STATED PROBLEM.
Find every line in the records below that contains the word "will", and copy each of those lines in full.

Extracted records
______
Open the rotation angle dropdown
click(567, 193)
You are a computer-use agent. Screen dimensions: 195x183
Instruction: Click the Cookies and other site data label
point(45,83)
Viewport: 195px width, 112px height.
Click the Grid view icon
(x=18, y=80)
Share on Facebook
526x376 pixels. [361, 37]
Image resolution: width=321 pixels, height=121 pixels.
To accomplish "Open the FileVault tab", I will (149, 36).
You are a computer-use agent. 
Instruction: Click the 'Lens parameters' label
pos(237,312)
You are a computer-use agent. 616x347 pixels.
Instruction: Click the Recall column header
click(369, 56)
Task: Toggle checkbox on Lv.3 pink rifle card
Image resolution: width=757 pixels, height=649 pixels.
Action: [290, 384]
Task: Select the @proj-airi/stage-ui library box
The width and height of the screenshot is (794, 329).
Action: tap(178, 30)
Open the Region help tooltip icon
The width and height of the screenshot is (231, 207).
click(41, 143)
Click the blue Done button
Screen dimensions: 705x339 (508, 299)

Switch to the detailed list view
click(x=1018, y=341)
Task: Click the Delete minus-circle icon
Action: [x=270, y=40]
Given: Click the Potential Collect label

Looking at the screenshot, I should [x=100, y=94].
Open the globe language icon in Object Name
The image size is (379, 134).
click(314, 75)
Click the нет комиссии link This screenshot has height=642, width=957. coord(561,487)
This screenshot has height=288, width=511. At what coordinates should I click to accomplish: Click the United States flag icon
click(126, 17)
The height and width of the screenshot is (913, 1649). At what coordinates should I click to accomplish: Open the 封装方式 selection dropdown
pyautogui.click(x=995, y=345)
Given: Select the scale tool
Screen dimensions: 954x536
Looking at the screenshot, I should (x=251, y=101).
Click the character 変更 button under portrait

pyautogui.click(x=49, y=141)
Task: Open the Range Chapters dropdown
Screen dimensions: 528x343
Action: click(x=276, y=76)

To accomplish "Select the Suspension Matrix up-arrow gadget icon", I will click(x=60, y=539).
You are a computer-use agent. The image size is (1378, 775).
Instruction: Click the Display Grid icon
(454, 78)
______
WRITTEN ANSWER.
To accomplish "Open the FileVault tab", I will (149, 36).
To accomplish "Select the Suspension Matrix up-arrow gadget icon", I will click(x=60, y=539).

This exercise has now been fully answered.